- Artist: Anonymous
- Year: Second half of 12th century
- Type: Wood carving with polychrome in tempera and stucco reliefs
- Dimensions: 51.8 cm × 20.5 cm (20.4 in × 8.1 in)
- Location: Museu Nacional d'Art de Catalunya; Barcelona;

= Virgin from Ger =

12th century sculpture

The Virgin from Ger is a 12th century sculpture exhibited at the National Art Museum of Catalonia in Barcelona.

==Description==
Carved images in wood were one of the basic elements of a Romanesque church and were located mainly around the altar. They were placed in prominent positions, but could also be used as reliquaries and sometimes took part in certain liturgical events such as processions.

The Virgin from Ger is one of the most important examples of wood carving from the twelfth century in Catalonia, on account of the type it represents as well as its brilliant technique.
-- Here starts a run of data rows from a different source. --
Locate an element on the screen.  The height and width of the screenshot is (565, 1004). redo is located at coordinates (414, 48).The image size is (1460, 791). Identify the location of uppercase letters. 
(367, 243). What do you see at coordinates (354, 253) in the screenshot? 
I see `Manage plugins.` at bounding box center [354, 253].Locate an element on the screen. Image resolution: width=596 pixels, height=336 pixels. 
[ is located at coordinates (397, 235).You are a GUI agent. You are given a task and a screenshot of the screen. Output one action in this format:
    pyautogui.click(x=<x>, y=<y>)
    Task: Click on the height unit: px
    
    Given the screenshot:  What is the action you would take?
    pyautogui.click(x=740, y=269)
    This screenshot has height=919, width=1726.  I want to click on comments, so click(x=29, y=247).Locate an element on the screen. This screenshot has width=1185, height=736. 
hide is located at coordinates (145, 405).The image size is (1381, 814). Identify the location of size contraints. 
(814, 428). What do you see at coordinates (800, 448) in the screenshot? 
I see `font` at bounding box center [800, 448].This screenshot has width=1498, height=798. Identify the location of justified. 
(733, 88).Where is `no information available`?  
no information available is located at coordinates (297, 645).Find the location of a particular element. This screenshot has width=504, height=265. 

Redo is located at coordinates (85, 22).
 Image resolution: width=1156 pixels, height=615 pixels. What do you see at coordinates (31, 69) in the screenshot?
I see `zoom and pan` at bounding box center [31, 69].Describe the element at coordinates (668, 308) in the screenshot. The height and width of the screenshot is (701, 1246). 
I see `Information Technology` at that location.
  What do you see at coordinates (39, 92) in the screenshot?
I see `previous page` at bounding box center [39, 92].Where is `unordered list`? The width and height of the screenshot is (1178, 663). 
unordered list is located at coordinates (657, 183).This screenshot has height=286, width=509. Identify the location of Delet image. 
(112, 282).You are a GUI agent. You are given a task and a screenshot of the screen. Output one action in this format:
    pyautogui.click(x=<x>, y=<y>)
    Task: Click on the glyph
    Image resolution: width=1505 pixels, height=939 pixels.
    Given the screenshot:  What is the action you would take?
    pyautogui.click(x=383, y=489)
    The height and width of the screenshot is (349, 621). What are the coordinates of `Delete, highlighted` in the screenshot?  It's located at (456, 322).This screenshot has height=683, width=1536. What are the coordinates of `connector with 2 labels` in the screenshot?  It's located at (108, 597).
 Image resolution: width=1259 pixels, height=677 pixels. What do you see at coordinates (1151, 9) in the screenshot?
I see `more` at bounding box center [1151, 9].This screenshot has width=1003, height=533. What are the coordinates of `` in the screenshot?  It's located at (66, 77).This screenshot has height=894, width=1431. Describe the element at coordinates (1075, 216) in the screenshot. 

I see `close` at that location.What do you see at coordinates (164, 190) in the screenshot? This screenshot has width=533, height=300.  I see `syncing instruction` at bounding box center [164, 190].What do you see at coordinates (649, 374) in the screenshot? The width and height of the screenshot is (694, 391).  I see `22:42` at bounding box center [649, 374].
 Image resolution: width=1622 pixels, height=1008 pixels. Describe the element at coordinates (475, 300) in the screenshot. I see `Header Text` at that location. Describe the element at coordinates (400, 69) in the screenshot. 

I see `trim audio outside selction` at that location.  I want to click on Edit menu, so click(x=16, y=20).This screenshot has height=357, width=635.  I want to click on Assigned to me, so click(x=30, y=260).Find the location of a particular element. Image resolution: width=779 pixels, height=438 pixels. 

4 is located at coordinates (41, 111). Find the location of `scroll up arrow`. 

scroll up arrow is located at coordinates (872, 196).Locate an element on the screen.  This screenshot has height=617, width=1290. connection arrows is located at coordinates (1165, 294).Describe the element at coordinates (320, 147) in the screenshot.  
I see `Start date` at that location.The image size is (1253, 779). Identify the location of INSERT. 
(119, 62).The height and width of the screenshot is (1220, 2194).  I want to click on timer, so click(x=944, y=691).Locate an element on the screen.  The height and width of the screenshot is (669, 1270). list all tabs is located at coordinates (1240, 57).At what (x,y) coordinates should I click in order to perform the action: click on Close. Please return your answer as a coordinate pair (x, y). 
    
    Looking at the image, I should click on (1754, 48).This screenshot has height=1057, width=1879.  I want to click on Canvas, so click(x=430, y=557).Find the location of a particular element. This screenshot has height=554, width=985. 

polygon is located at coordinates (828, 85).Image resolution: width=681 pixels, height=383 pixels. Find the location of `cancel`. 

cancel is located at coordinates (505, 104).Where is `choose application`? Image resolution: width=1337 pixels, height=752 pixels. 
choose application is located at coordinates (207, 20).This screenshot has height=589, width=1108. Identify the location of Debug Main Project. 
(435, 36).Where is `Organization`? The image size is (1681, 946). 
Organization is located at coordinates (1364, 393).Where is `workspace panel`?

To these features must be added its good state of general preservation. Iconographically, it corresponds to the concept of Mary as the Sedes Sapientiae—that is, the seat of wisdom—and symbolises the Church. This is why the figure of the Child appears front-on and rigid, without any sign relating Him to Mary. It is worth pointing out the softness of Mary’s facial features and of the folds of the clothing.

From early twentieth-century photographs we know that this image was retouched and adapted for a new concept of the subject. The Child was moved and placed on Mary’s left knee. This fact is of great interest as it reminds us that some of these works were used outside the period when they were first created and were adapted to the new demands of religious worship and thought.